Maintaining the Human Element
Businesses have learned that the best way to engage the younger generations is by replicating the experience they’re used to having in their personal lives. It appears that customer service operations will have to do the same for Generation X and Baby Boomers because the coronavirus pandemic has turned them into digital mavens as well. Per a McKinsey survey on digital sentiment in the U.S., 75 percent of people using digital channels for the first time say that they will continue to use them when things return to “normal.”

But just because consumers have embraced digital doesn’t mean that customer service has to completely abandon the human element. The human touch is still important. According to the CX Transformation Benchmark study in 2019, half of consumers that begin their interaction with AI have to be transferred to a service agent.
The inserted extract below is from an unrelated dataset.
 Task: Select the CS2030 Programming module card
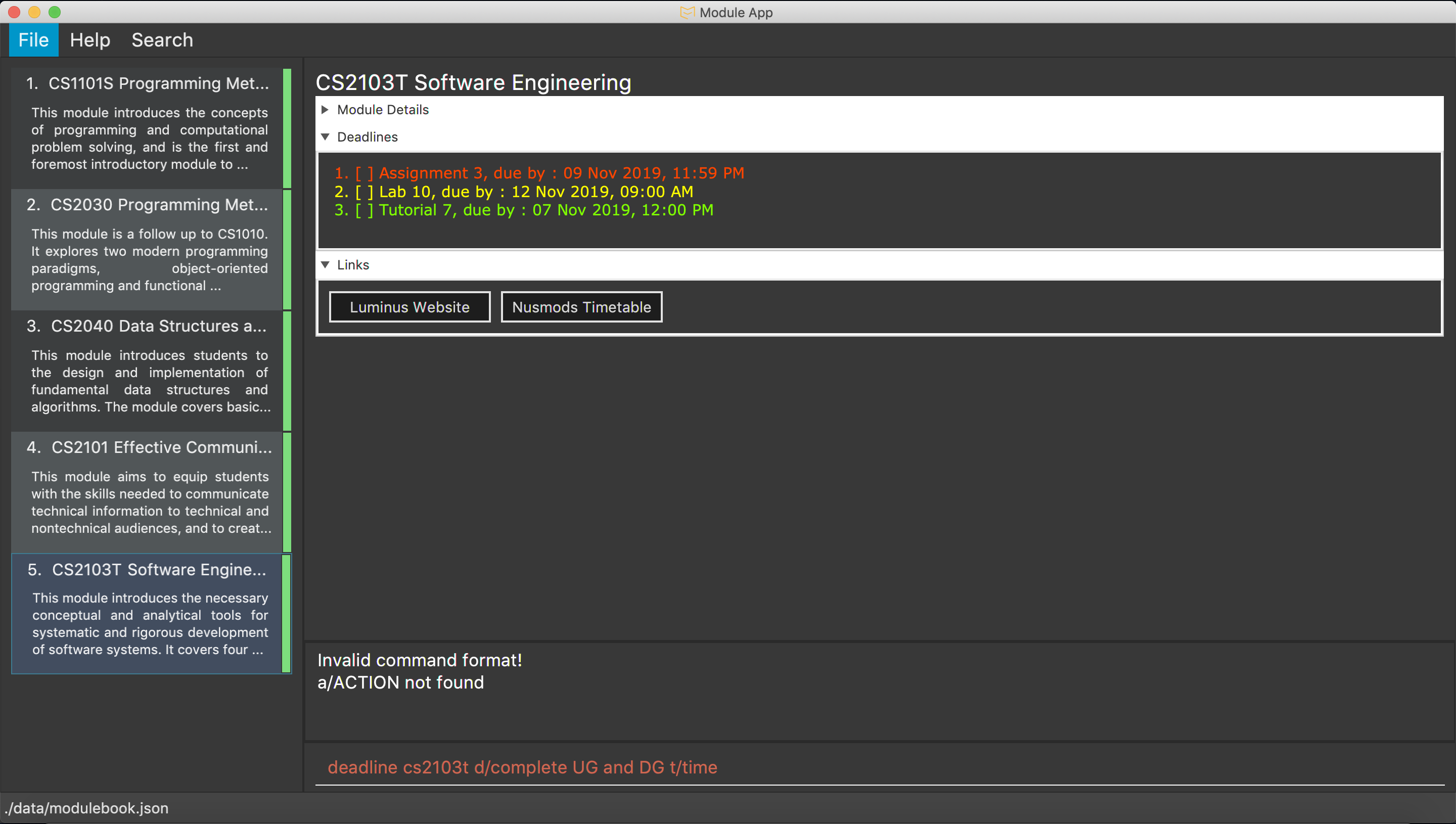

While digital tools like chatbots and interactive voice response effectively handle simpler tasks and support issues, consumers still desire human intervention when the problem is more complex.

In the post-COVID-19 world, the customer experience will be almost entirely influenced by digital. To have an open dialogue with customers, businesses need to implement an omnichannel system that prop up human and digital experiences.

Brian Mistretta
Brian Mistretta is NICE inContact’s Director of Product Marketing and leads the company’s mid-market enterprise and government marketing efforts.  Mistretta has spent his career marketing both business to business and business to consumer technology solutions and brings a strong focus on delivering exceptional experiences to clients and driving customer advocacy.